● **Stated task**
Count the lines in the entries below that contain the string "size". Reply with the number alone.

##### Material provided

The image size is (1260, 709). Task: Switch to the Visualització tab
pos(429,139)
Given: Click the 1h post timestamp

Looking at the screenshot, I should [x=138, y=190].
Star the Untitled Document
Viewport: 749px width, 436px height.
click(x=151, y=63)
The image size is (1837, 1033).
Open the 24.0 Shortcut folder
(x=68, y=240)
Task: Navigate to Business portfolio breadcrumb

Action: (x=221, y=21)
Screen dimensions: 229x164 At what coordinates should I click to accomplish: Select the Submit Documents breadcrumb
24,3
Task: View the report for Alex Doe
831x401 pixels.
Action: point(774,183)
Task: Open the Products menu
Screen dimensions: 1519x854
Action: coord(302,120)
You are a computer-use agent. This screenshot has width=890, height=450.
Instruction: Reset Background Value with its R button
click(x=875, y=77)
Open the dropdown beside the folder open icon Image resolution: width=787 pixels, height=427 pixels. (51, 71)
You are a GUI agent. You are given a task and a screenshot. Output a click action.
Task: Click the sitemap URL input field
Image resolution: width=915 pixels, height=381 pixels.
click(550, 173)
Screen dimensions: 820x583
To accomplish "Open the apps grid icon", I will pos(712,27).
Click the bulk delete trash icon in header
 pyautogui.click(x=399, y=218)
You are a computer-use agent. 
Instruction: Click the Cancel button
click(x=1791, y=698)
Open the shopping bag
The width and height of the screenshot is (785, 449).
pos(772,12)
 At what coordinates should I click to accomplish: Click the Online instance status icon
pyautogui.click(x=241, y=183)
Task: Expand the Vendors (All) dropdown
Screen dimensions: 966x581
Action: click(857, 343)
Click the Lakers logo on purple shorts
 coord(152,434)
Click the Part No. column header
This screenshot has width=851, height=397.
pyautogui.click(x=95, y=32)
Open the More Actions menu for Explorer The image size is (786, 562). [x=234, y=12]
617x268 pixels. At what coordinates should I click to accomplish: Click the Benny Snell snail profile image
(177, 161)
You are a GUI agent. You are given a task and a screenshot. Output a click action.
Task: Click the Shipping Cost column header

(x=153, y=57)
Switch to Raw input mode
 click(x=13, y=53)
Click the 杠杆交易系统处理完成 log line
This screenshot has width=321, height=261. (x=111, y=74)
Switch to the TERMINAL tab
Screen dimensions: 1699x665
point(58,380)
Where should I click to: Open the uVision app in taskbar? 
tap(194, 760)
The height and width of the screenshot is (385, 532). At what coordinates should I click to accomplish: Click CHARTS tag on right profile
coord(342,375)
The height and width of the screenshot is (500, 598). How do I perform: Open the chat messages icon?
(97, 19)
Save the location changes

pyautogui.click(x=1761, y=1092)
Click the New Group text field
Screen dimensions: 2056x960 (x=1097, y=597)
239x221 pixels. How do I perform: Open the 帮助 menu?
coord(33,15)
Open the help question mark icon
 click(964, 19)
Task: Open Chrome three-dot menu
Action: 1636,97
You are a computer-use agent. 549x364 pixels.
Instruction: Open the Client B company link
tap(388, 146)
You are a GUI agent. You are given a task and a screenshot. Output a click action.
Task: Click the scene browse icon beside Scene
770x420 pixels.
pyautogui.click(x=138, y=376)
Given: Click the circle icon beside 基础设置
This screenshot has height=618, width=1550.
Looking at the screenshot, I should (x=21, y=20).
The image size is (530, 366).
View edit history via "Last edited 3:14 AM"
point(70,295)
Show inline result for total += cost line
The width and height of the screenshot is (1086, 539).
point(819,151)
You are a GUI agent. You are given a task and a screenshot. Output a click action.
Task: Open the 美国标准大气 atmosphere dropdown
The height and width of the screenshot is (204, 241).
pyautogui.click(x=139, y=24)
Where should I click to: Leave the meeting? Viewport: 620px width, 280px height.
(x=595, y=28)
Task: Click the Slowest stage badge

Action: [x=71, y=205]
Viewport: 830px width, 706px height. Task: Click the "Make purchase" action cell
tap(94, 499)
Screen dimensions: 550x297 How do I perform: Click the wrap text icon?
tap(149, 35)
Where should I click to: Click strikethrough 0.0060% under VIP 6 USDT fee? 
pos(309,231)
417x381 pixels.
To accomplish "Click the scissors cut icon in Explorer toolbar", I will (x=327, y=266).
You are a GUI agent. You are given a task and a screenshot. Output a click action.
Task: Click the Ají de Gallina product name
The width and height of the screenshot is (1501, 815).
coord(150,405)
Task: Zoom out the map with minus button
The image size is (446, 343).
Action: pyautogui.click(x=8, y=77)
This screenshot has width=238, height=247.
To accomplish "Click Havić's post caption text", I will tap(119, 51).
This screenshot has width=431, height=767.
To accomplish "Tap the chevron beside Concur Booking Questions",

##########

● **Task output**
5